# SUPPLIED MATERIAL:
= = =
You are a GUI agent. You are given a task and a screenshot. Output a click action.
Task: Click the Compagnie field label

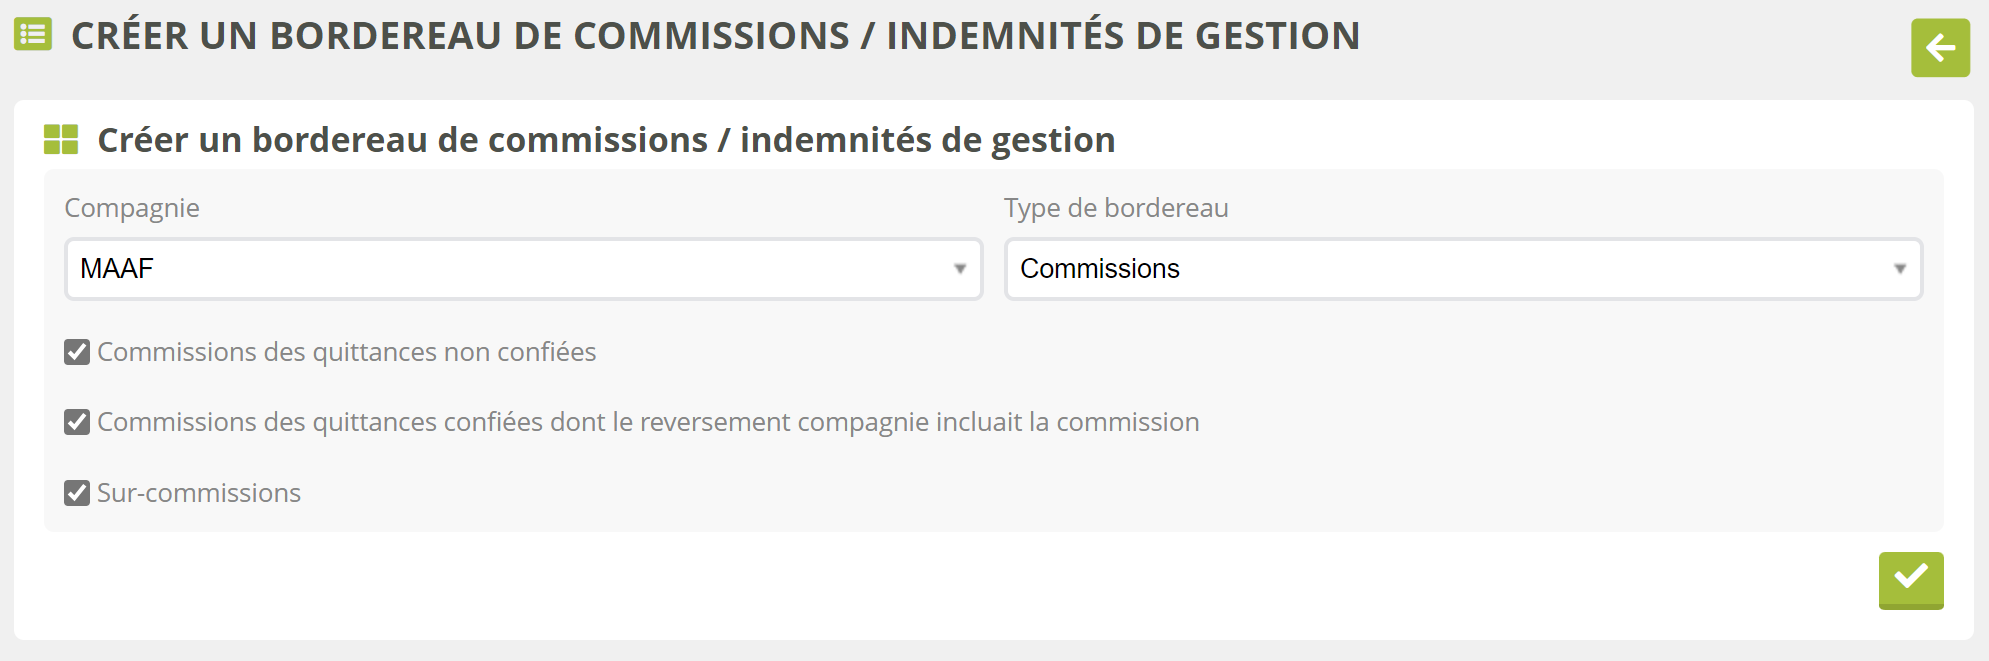click(132, 208)
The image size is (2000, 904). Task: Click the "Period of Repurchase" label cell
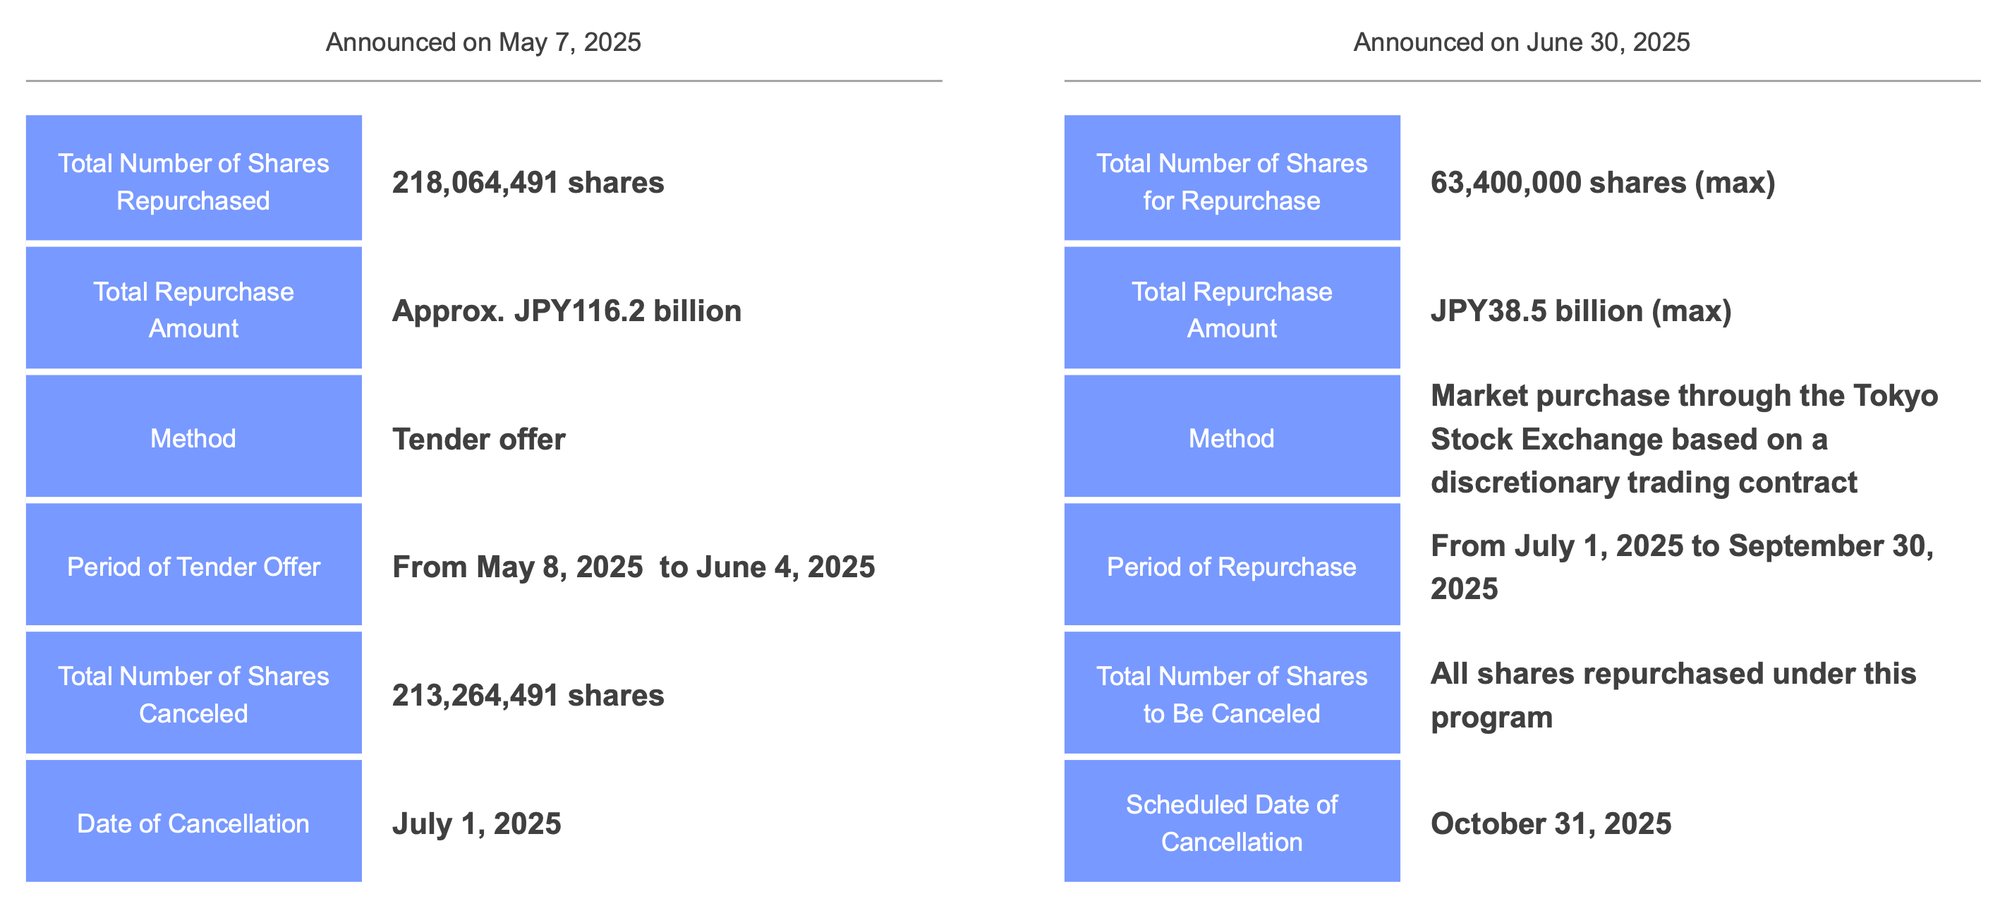coord(1231,567)
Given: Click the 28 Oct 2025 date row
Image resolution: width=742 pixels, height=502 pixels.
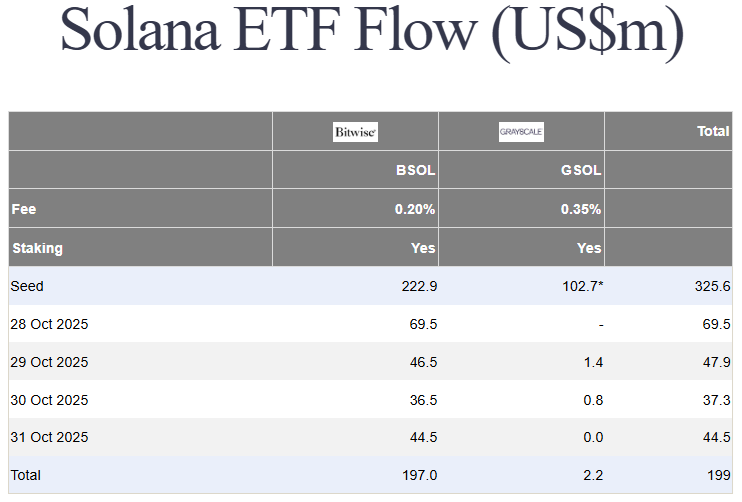Looking at the screenshot, I should coord(49,324).
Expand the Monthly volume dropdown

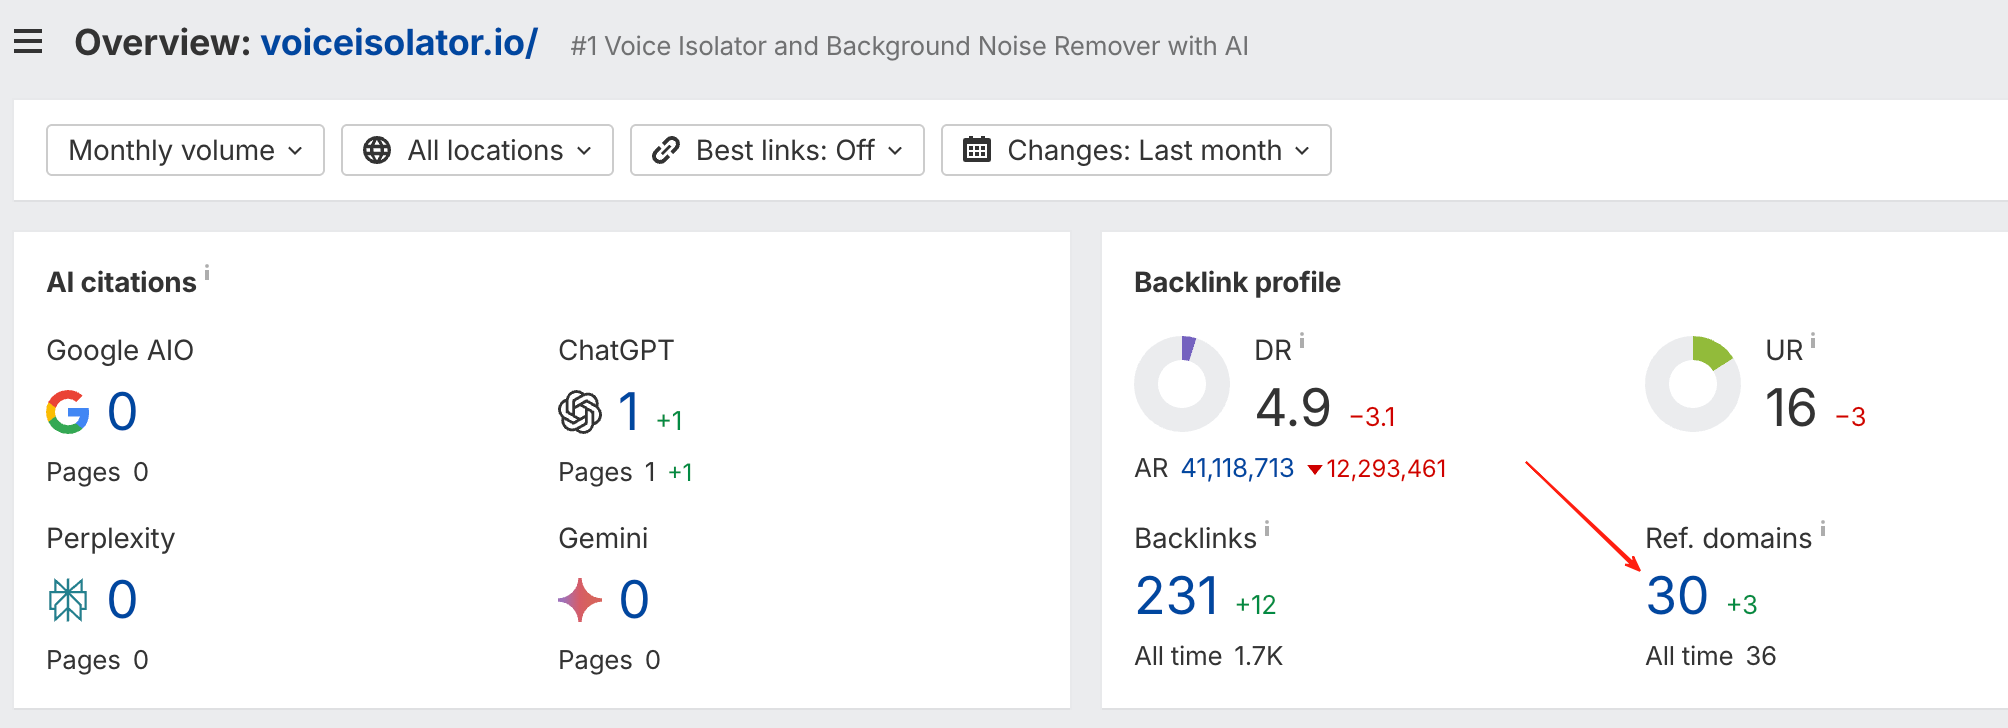click(x=185, y=150)
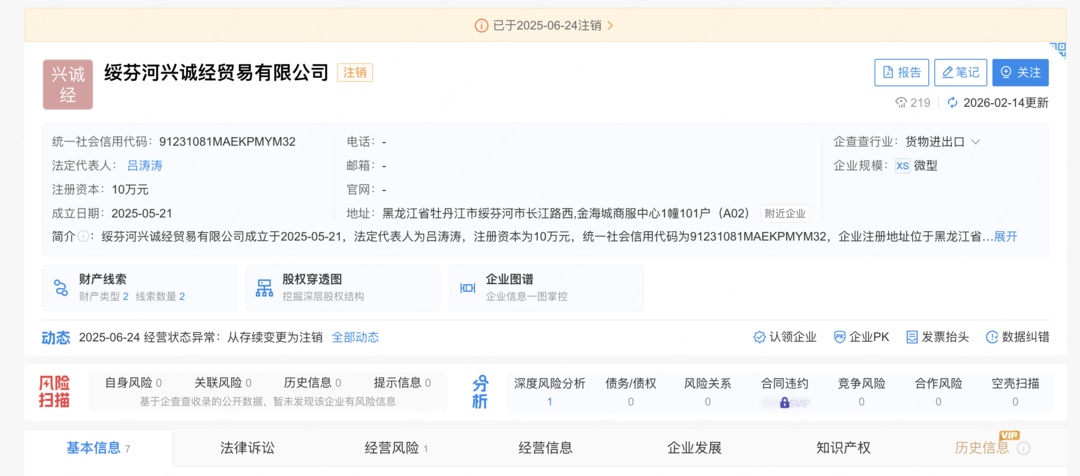Click the 兴诚经 company logo thumbnail
This screenshot has height=476, width=1080.
68,84
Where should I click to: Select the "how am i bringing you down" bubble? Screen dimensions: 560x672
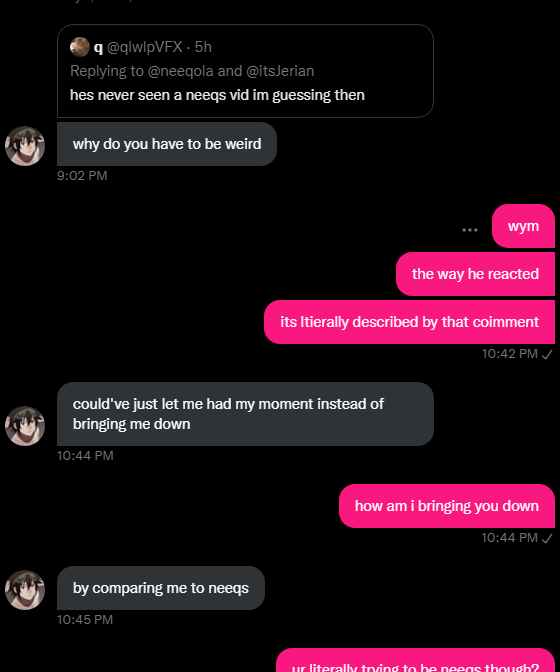click(x=447, y=506)
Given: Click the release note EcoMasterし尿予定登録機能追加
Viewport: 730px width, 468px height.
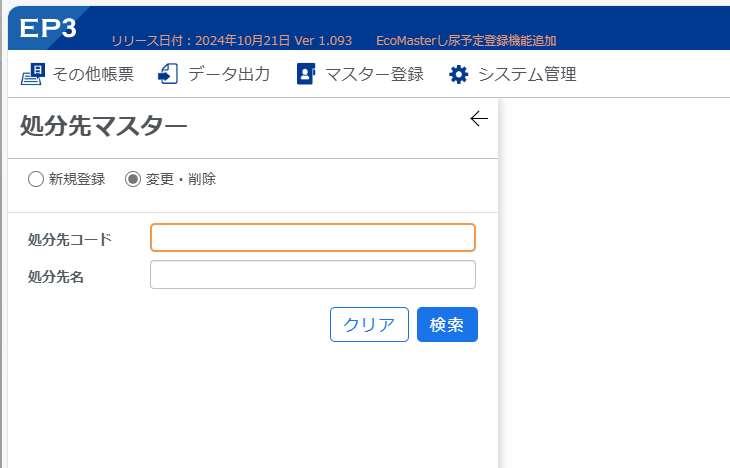Looking at the screenshot, I should coord(466,41).
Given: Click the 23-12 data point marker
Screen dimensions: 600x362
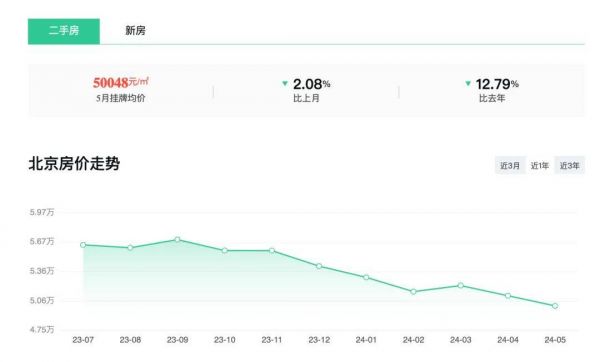Looking at the screenshot, I should pos(319,266).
= = =
# REQUIREMENT:
You need to restate all of the entries above exactly and leave the pictures behind.

# EXERCISE OUTPUT:
You are a GUI agent. You are given a task and a screenshot. Output a click action.
Task: Click the Compagnie field label

click(132, 208)
The image size is (2000, 904). Task: Click the "Period of Repurchase" label cell
coord(1231,567)
Given: Click the 28 Oct 2025 date row
Image resolution: width=742 pixels, height=502 pixels.
Looking at the screenshot, I should coord(49,324).
Expand the Monthly volume dropdown

click(x=185, y=150)
Click the 兴诚经 company logo thumbnail
This screenshot has height=476, width=1080.
68,84
Where should I click to: Select the "how am i bringing you down" bubble? Screen dimensions: 560x672
click(x=447, y=506)
Given: Click the release note EcoMasterし尿予定登録機能追加
Viewport: 730px width, 468px height.
Looking at the screenshot, I should coord(466,41).
Given: Click the 23-12 data point marker
Screen dimensions: 600x362
Looking at the screenshot, I should pos(319,266).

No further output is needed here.